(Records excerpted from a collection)
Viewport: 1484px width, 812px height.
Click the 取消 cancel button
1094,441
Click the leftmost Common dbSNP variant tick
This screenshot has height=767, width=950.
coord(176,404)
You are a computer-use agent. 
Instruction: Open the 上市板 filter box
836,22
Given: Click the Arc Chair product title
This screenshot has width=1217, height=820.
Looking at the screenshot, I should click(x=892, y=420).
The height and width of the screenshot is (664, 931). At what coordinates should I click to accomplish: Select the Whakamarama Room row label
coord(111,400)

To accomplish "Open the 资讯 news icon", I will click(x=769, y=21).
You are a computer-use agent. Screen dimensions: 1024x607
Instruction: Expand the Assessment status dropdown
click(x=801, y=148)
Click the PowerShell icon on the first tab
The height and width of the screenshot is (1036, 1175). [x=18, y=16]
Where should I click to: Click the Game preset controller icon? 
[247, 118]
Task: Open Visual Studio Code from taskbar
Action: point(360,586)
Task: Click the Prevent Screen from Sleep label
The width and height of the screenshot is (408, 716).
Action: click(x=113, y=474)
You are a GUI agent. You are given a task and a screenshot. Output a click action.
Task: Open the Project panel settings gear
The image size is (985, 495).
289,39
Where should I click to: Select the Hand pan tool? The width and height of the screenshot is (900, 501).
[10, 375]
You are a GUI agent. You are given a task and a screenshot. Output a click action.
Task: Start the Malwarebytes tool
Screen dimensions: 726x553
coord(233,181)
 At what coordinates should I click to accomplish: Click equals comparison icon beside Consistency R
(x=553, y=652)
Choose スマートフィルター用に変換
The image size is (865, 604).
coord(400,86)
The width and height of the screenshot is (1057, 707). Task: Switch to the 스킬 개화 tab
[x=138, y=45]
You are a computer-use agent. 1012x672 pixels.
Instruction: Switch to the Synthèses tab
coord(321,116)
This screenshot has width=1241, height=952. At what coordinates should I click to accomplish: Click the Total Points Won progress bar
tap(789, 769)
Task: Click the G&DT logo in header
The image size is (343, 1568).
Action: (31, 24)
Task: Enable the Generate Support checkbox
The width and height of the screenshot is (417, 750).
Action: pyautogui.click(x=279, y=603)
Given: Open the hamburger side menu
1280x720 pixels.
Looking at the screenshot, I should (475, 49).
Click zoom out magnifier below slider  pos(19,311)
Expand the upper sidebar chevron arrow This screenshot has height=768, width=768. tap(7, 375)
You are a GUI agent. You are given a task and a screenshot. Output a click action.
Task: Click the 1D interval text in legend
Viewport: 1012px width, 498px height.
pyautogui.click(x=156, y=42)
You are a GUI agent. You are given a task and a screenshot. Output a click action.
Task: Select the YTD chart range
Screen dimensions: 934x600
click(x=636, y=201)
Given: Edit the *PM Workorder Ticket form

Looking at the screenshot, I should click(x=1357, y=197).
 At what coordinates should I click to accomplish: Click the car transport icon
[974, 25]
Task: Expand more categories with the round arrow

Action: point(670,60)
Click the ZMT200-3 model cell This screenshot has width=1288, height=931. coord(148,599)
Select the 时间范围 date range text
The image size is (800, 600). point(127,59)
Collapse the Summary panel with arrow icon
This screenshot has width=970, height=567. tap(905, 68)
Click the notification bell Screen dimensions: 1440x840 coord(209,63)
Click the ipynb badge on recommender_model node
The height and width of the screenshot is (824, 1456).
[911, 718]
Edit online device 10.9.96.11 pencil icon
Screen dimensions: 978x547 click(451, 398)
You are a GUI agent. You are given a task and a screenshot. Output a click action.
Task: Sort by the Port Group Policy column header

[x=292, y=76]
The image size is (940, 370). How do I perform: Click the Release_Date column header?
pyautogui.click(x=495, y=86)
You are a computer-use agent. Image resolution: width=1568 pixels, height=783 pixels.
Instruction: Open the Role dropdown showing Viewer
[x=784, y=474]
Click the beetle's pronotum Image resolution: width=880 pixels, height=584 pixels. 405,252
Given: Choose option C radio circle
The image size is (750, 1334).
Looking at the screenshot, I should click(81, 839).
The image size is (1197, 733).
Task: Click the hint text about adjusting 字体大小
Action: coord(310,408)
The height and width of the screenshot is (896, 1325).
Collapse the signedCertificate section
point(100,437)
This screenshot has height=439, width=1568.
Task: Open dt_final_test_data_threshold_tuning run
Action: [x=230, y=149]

INSTRUCTION:
Please recast the items from the line with "This screenshot has width=1241, height=952." to the line with "Action: (31, 24)" as a Markdown table with the columns Row and Line. Number each row and put the line's text beside it.

RIGHT ANSWER:
| Row | Line |
|---|---|
| 1 | This screenshot has width=1241, height=952. At what coordinates should I click to accomplish: Click the Total Points Won progress bar |
| 2 | tap(789, 769) |
| 3 | Task: Click the G&DT logo in header |
| 4 | The image size is (343, 1568). |
| 5 | Action: (31, 24) |